• _Provided records_:
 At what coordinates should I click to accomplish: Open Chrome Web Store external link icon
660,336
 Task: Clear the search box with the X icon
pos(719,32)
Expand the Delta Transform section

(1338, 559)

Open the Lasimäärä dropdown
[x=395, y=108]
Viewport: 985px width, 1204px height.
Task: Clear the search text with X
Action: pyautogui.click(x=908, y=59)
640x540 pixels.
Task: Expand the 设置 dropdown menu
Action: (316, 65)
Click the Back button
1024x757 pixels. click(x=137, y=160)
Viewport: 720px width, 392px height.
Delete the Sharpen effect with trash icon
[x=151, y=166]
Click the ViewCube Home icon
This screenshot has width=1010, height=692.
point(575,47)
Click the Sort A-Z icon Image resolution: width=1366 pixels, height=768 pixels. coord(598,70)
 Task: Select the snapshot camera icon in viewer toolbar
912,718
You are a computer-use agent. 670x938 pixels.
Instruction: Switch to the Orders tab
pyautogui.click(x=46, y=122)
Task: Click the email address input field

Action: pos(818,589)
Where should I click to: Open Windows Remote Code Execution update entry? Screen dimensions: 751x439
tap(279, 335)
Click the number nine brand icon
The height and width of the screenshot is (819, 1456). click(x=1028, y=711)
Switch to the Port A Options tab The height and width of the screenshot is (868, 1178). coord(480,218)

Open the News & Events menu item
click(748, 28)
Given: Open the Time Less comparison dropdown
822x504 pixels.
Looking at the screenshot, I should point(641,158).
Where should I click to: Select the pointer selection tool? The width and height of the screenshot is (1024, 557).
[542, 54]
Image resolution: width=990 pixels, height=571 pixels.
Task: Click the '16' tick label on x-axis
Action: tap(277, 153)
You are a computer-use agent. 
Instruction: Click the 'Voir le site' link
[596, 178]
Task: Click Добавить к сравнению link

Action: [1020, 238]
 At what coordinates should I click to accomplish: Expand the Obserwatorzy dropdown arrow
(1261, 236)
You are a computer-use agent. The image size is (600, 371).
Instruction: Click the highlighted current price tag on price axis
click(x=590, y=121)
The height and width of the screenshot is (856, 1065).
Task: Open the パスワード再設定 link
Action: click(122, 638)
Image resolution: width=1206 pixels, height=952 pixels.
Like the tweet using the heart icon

• _Short exercise_:
Can you format the lines from the line with "You are a computer-use agent. 670x938 pixels." to the line with "The height and width of the screenshot is (819, 1456)." as a numbered list, leaving out blank lines?

• _Task answer_:
1. You are a computer-use agent. 670x938 pixels.
2. Instruction: Switch to the Orders tab
3. pyautogui.click(x=46, y=122)
4. Task: Click the email address input field
5. Action: pos(818,589)
6. Where should I click to: Open Windows Remote Code Execution update entry? Screen dimensions: 751x439
7. tap(279, 335)
8. Click the number nine brand icon
9. The height and width of the screenshot is (819, 1456). click(x=1028, y=711)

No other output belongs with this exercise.